| STUDY TEXT |
A work of art or a harbinger of violence?
Grisly short story gets student expelled from S.F. academy -- and costs teacher her job
Thursday, March 25, 2004
Clarification: Jan Richman, the former writing instructor who is the subject of the following story, has written as a freelance contributor to SFGate, the online partner of The Chronicle.
Jan Richman had seen the work of some hyperactive imaginations in her time as an art-school writing instructor. This was something else entirely.
The quiet freshman from Seattle who sat in the back row had submitted a disturbing short story, a fictitious first-person account of a young serial killer. The story was so rife with gruesome details about sexual torture, dismemberment and bloodlust that the teacher panicked, wondering what to do now that she had already handed out copies to her class to take home and read.
"I've read a lot of student stories where they're trying to emulate some shock genre," Richman said last week. "This was different. It was full of sex and violence, incest, pedophilia. There was no story, no character development -- just hacking up bodies."
Still, she said, "he was definitely bright, and I thought there were parts of the story that were well written.'' In addition, it was not the first serial-killer story she had read in her six semesters on the faculty at the Academy of Art University (formerly College) in San Francisco: "It was not even the first story that had somebody slicing off someone's nipples."
Nevertheless, she went to her department coordinator looking for advice. Should she confront the student before the next class?

| SUPPLIED INFORMATION |
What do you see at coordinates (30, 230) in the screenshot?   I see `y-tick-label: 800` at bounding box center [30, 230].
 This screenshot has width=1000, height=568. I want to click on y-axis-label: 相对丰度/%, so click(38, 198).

| EXERCISE GOAL |
Update the news story from "A work of art" down to "something else entirely.", putting "creative writing teacher" wherever "writing instructor" appears. The lines come from a separate source.

| EXPECTED OUTPUT |
A work of art or a harbinger of violence?
Grisly short story gets student expelled from S.F. academy -- and costs teacher her job
Thursday, March 25, 2004
Clarification: Jan Richman, the former creative writing teacher who is the subject of the following story, has written as a freelance contributor to SFGate, the online partner of The Chronicle.
Jan Richman had seen the work of some hyperactive imaginations in her time as an art-school creative writing teacher. This was something else entirely.